There was no Internet,

there was no news stream

going out to live CNN.

The only way to experience

that sensation

of being one of only

a small group of people

who saw a point of light become a world,

the only way to experience it

was to be in that room.

STONE:

Well, just about two minutes ago,

Voyager 2 passed through

its closest approach to Uranus.

[applause]

SMITH:

The new ring is right here.

Now, I don't...

[laughter]

you're telling me you can't see it.

I can.

JOURNALIST:

Dr. Soderblom,

as you whizzed through your explanation,

I couldn't put it all together,

could you try that again?

SODERBLOM:
Slower?

[laughter]

JOURNALIST:

Slower and a few more details.

SODERBLOM:

I thought that was pretty slow.

[guitar and strings music]

STONE:

Every time we arrived at a new planet

there were always surprises,

even though we had gotten a lot smarter.

For instance, before Voyager,

all the magnetic fields

have the magnetic pole near

the rotation axis of the planet,

and that was true for Jupiter,

it was true for Saturn,

and then we flew by Uranus and

the pole was near the equator.

BAGENAL:

There's been a lot of speculation

about the magnetosphere of Uranus.

Would there be one,

what would it be like?

And the magnetosphere of Uranus

is far more weird and wonderful...

BAGENAL:
We found

the planet's tipped on its side,

but the magnetic field is then tipped

relative to the spin axis,

so you have this huge contortion

in the magnetic field

as the planet spins around,

just bizarre.

HAMMEL:

At that point in its orbit,

the planet didn't look exciting,

and part of that is Uranus itself,

holding its secrets back.

SMITH:

That had to be, I guess, one of the...

well, disappointments in that Uranus

was not more photogenic than it was.

It was actually pretty blah.

HAMMEL:

Ah... poor Uranus.

▶ **Exercise task**:
Duplicate the Voyager 2 Uranus flyby transcript above word for word, from start to finish.

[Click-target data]
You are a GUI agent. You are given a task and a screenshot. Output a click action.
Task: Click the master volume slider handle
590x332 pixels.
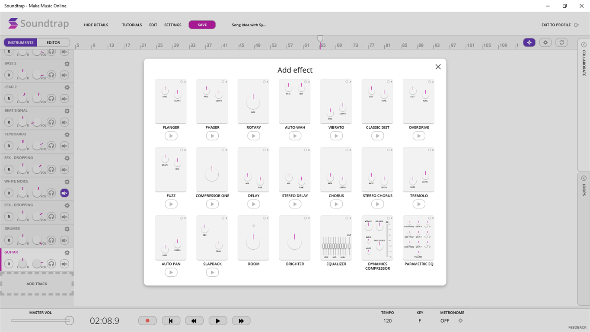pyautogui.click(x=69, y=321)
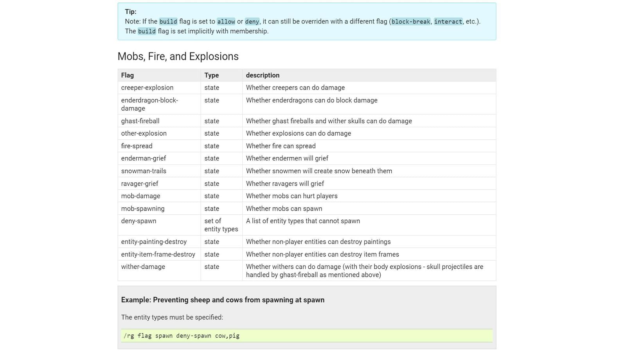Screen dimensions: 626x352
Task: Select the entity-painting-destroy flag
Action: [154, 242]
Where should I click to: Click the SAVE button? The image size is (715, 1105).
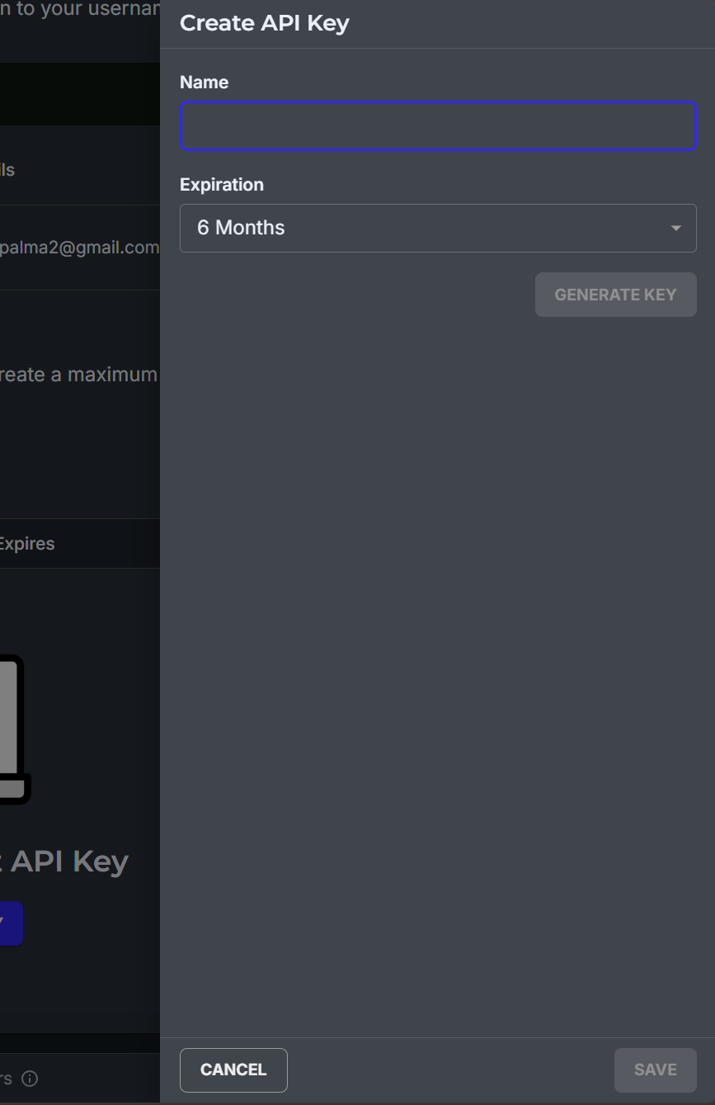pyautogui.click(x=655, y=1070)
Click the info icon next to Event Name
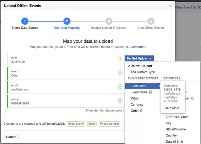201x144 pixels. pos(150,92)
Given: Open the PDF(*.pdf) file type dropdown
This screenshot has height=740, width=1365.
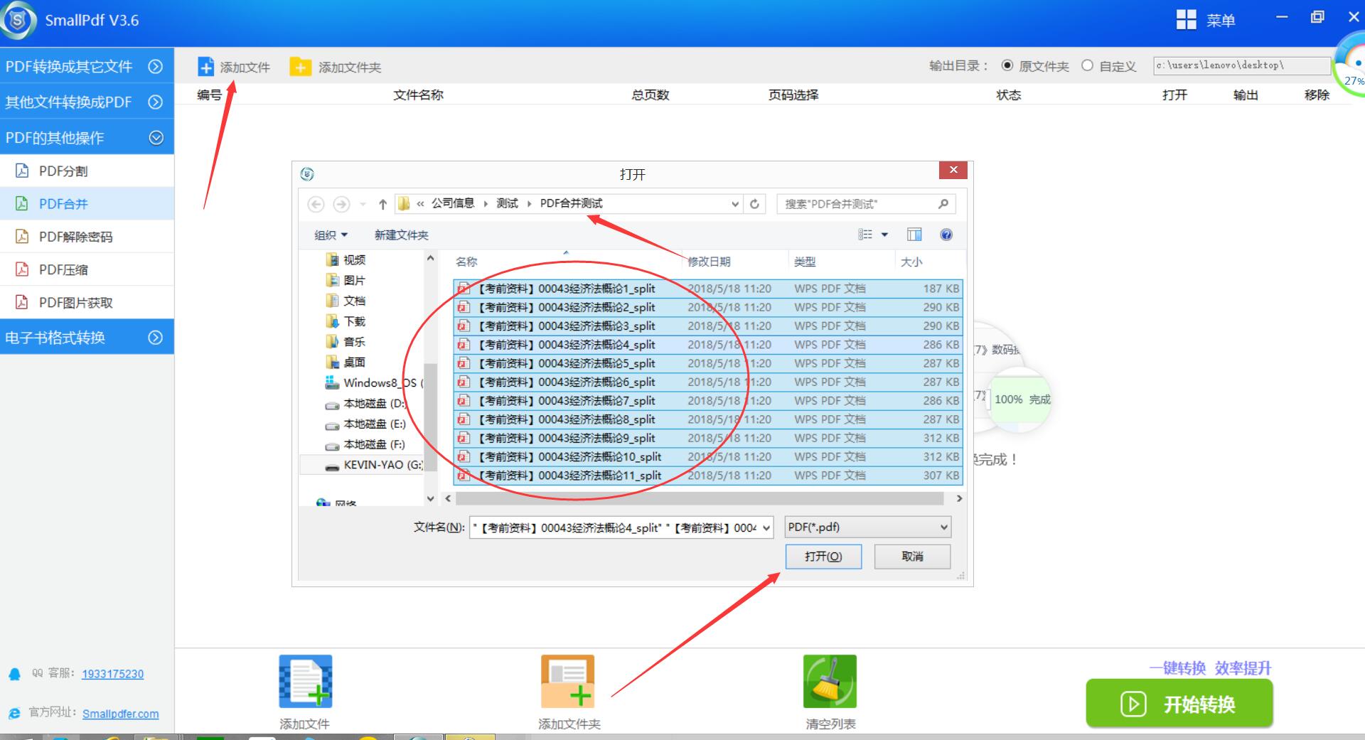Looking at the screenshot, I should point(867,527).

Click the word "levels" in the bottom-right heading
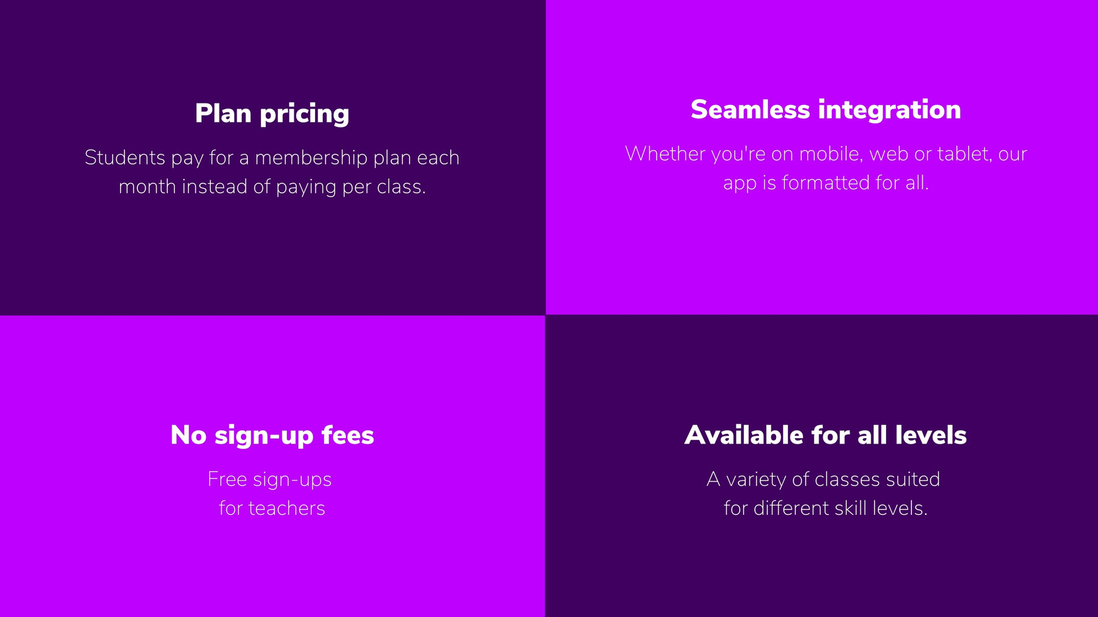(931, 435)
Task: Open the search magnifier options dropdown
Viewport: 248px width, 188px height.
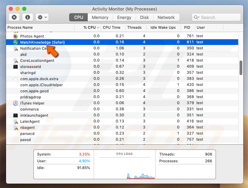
==
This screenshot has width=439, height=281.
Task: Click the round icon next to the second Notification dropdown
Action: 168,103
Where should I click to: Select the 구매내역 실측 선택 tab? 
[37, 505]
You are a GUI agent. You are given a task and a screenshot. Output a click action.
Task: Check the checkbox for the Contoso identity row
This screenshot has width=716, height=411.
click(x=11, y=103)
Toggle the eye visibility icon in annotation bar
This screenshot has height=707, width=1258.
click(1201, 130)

▶ **Task solution**:
There was no Internet,

there was no news stream

going out to live CNN.

The only way to experience

that sensation

of being one of only

a small group of people

who saw a point of light become a world,

the only way to experience it

was to be in that room.

STONE:

Well, just about two minutes ago,

Voyager 2 passed through

its closest approach to Uranus.

[applause]

SMITH:

The new ring is right here.

Now, I don't...

[laughter]

you're telling me you can't see it.

I can.

JOURNALIST:

Dr. Soderblom,

as you whizzed through your explanation,

I couldn't put it all together,

could you try that again?

SODERBLOM:
Slower?

[laughter]

JOURNALIST:

Slower and a few more details.

SODERBLOM:

I thought that was pretty slow.

[guitar and strings music]

STONE:

Every time we arrived at a new planet

there were always surprises,

even though we had gotten a lot smarter.

For instance, before Voyager,

all the magnetic fields

have the magnetic pole near

the rotation axis of the planet,

and that was true for Jupiter,

it was true for Saturn,

and then we flew by Uranus and

the pole was near the equator.

BAGENAL:

There's been a lot of speculation

about the magnetosphere of Uranus.

Would there be one,

what would it be like?

And the magnetosphere of Uranus

is far more weird and wonderful...

BAGENAL:
We found

the planet's tipped on its side,

but the magnetic field is then tipped

relative to the spin axis,

so you have this huge contortion

in the magnetic field

as the planet spins around,

just bizarre.

HAMMEL:

At that point in its orbit,

the planet didn't look exciting,

and part of that is Uranus itself,

holding its secrets back.

SMITH:

That had to be, I guess, one of the...

well, disappointments in that Uranus

was not more photogenic than it was.

It was actually pretty blah.

HAMMEL:

Ah... poor Uranus.